Sta portando scompiglio nei fragili equilibri interni al Pd la notizia della “conversione renziana” dell’assessore all’Agricoltura Antonello Cracolici. Nessuno o quasi, fino a poco tempo fa ci avrebbe scommesso un centesimo. Eppure è accaduto. O meglio, il passaggio all’area Renzi è nell’aria dopo l’incontro romano dei giorni scorsi. All’orizzonte si prospetta l’ipotesi di un sostegno di Cracolici a Renzi al congresso nazionale del Pd, ma da posizioni distinte e distanti da quelle del collega-rivale Davide Faraone, fino a oggi (o fino a ieri) voce più autorevole dell’universo renziano in Sicilia. E che adesso sembra annaspare in acque alquanto agitate.
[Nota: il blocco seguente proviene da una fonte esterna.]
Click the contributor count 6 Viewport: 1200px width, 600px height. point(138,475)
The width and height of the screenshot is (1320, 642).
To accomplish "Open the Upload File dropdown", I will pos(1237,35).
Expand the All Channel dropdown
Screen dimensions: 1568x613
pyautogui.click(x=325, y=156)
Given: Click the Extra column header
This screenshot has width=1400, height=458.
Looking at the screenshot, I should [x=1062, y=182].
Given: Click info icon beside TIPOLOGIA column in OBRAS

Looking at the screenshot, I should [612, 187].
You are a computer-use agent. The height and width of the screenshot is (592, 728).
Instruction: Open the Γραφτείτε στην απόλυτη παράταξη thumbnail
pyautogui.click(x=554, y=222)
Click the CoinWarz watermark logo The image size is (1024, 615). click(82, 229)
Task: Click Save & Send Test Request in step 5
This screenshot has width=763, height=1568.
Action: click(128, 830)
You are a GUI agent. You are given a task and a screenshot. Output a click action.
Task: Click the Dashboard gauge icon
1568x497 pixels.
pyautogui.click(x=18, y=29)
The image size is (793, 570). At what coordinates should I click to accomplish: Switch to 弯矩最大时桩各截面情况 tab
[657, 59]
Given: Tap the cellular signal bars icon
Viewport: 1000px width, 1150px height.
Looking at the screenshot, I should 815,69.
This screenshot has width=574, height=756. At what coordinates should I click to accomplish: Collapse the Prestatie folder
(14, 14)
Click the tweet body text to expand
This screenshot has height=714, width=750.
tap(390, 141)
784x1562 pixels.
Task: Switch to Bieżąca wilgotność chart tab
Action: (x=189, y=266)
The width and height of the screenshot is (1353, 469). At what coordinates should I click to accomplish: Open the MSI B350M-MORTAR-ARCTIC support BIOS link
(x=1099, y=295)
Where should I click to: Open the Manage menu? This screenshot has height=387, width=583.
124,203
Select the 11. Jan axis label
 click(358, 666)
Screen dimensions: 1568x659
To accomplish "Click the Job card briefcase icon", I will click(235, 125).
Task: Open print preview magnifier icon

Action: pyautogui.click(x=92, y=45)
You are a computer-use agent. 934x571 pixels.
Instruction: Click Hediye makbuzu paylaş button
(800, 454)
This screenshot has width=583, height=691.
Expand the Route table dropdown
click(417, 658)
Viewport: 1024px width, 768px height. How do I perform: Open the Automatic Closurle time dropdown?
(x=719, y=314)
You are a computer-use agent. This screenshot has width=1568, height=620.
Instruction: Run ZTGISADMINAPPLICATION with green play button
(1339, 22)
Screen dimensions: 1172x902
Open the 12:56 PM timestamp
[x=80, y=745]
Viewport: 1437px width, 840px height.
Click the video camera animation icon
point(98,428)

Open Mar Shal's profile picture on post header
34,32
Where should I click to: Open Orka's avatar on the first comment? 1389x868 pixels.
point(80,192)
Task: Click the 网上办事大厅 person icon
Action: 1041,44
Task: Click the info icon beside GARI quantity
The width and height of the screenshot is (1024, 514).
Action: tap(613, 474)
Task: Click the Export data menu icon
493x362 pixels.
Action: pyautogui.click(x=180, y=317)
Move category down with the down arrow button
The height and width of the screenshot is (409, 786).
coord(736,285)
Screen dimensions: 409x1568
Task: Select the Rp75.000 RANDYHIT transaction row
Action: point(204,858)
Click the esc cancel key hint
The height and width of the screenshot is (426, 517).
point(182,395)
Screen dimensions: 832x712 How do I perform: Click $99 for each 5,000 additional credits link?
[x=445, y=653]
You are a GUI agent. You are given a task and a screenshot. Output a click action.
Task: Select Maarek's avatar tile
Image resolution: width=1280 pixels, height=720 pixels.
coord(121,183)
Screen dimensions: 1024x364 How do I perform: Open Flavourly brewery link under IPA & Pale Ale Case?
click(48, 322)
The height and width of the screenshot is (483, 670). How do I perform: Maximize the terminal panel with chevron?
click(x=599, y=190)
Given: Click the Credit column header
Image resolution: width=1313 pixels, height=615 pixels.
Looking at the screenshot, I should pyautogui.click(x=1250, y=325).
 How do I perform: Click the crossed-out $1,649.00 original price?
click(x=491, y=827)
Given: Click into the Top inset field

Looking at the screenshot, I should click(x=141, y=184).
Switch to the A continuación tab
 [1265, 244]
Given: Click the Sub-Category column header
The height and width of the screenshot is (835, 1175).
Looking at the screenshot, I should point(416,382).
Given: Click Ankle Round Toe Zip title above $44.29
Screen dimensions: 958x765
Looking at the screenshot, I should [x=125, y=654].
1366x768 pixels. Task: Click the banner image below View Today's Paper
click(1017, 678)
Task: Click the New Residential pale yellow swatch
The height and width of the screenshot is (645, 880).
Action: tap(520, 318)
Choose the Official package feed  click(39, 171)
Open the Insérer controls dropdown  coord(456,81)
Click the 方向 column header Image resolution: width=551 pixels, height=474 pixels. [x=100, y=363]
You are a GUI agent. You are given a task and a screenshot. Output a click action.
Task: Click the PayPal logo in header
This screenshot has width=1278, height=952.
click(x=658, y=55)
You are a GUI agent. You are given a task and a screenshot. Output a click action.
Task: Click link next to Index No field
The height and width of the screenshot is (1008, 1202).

La domanda, comunque, sorge spontanea: che hanno in comune Cracolici e Renzi? Il primo, espressione di un mondo di sinistra, che nel Pd vuole ancora avere voce in capitolo, nonostante le defezioni delle scorse settimane da parte di chi ha seguito l’ex segretario nazionale Bersani e la ben più grave emorragia di militanti e iscritti, che negli anni hanno abbandonato il partito in silenzio. Un mondo che viene dai Ds e ancor prima dal Pci, quando Cracolici, allora giovane dirigente della Fgci, guidava i cortei palermitani antimafia.
Il secondo, il neodem Renzi, sensibile ai richiami del mondo finanziario e bancario e circondato da molti rampanti giovanotti e “yes man” che non hanno e non vogliono avere nulla a che vedere con il passato diessino di alcuni big del partito.
E soprattutto ancora, quali saranno gli effetti dell’asse Renzi-Cracolici sulla politica regionale siciliana, sulle imminenti amministrative di Palermo e sul partito in Sicilia?
Queste sono anche le domande che in queste ore diversi dirigenti del Pd si stanno ponendo, in attesa di conoscere il proprio futuro.